We hear a lot about economics these days. There’s the Stock Market with its All Ordinaries Index and its Futures Index. There’s the GDP, the GNP and the Current Account Deficit. Ours is based on the assumption that there are scarce resources and they therefore need to be valued and traded. Each of us is considered individual units of consumption. If we assume that resources are scarce then everyone’s desire for goods or services cannot be met.
There is never enough to go around. Some people will always miss out and people who have enough will always want more.
Human beings are fundamentally motivated by desire. Desire motivates us to keeps us alive. Our consumer-driven market economy uses the restlessness of human desire as a tool, with marketing constantly creating and stoking new desires. We are dissatisfied with what we have, the way we look and what we do.

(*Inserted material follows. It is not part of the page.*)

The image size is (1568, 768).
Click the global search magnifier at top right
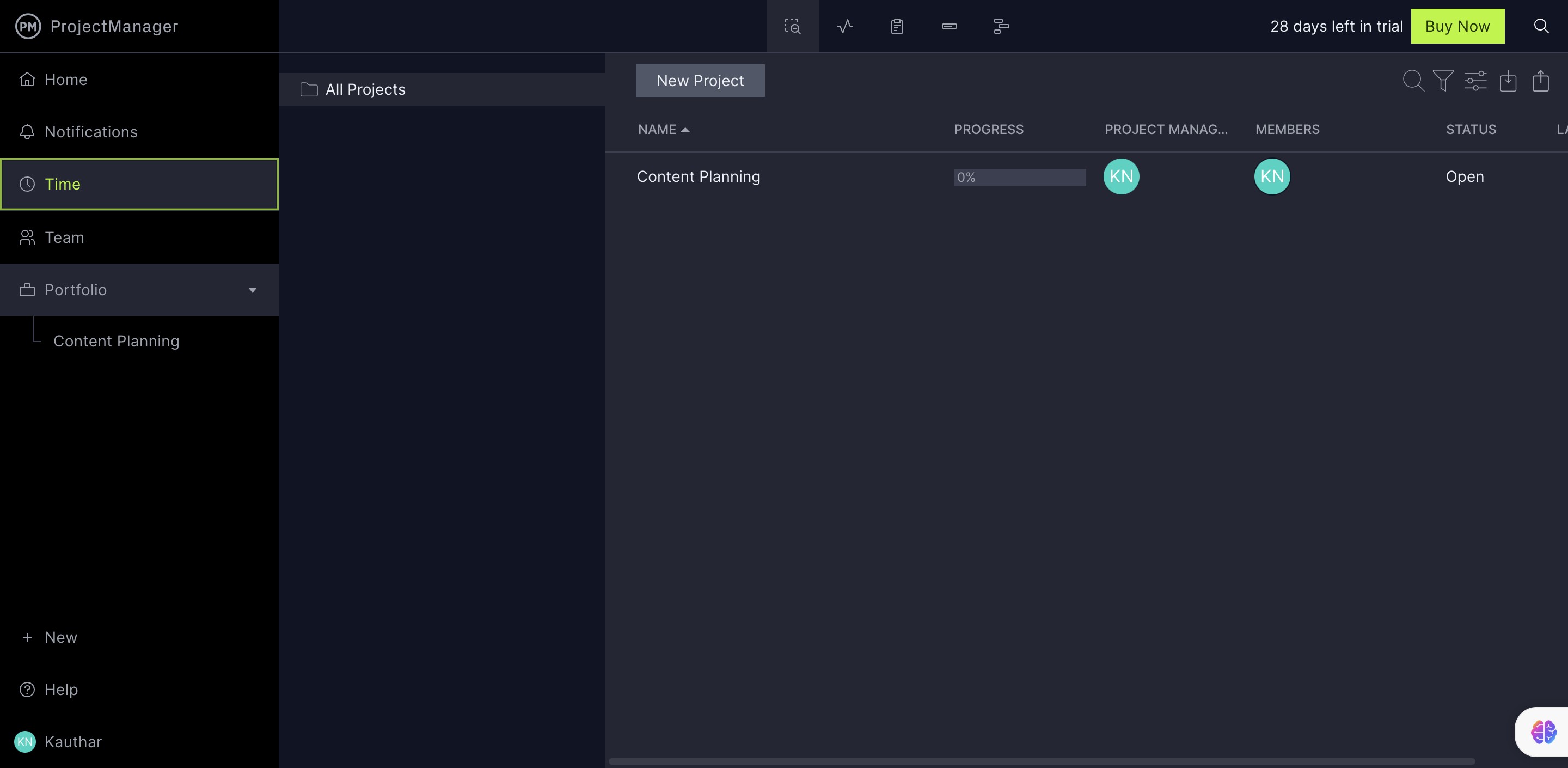[x=1541, y=26]
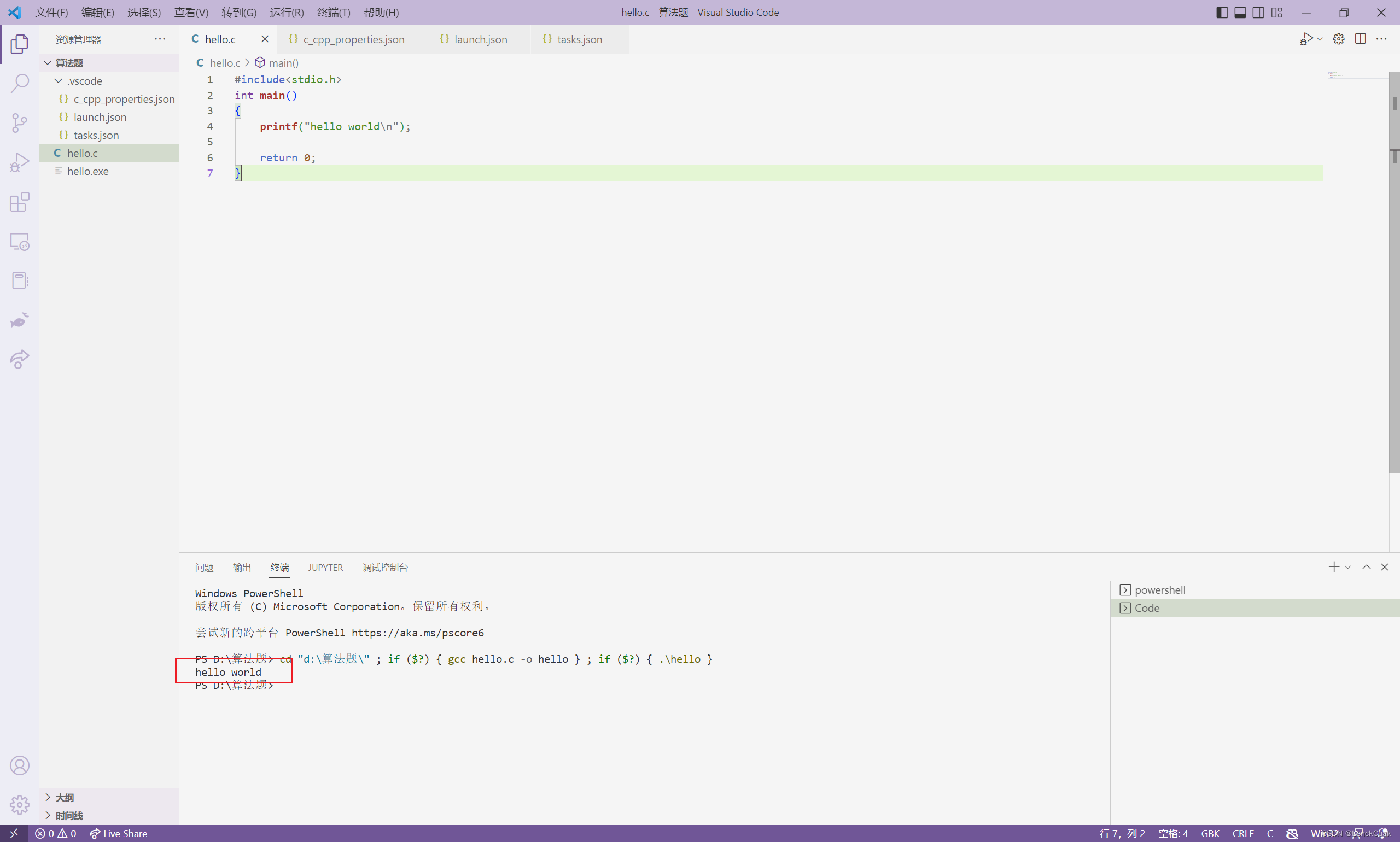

Consumption is often urged as the solution to the suffering of others. Buy more to get the economy moving – more consumption means more jobs. One story the market tells is that of scarcity miraculously turned into abundance by consumption itself. It is the rhetoric of our time.
In contrast, Christian Theology tells a different story, The Story. We hear of a God who came into the world that we might have life, and have it abundantly (John 10:10); God bring bread for the soul so that no one will ever be hungry (John 6:35). The insatiability of human desire is absorbed by the abundance of God’s love.
God’s economy denounces as disgraceful a whole set of economic assumptions that promote greed and tramples on the poor. A Godlike economy is one based on the assumption of abundance. Recognising everything as gift from God relativizes the boundaries between what is mine and what is yours. We are no longer two individuals encountering each other by way of contract or as active giver and passive recipient. We together participate in the divine life, such that we are fed and simultaneously become food for others.
It is little wonder that the Christian story of an economy based on abundance is diminished and derided. The dominant culture will not easily relinquish its story about individuals exchanging scarce commodities. Yet, the economy of abundance and ideas of sharing what we have been giving for the common good are taking root.
A Godlike economy tells a story of God’s in-breaking economic system. Gone is the notion of a gradual progress toward prosperity which the market, driven by our consumption, is always about to — but never actually does — bring about. The Godlike economy announces the coming of the ‘Kin’dom of God now, already in the present. God breaks in and disrupts the tragic despair of human history with a message of hope and a demand for justice. The hungry cannot wait; the heavenly feast is now. The end-less consumption of superficial novelty is broken by the promise of an end, the ‘Kin’dom is already breaking into history. It is not human desire that drives, but God’s desire. And God’s desire is for justice and abundant life for all.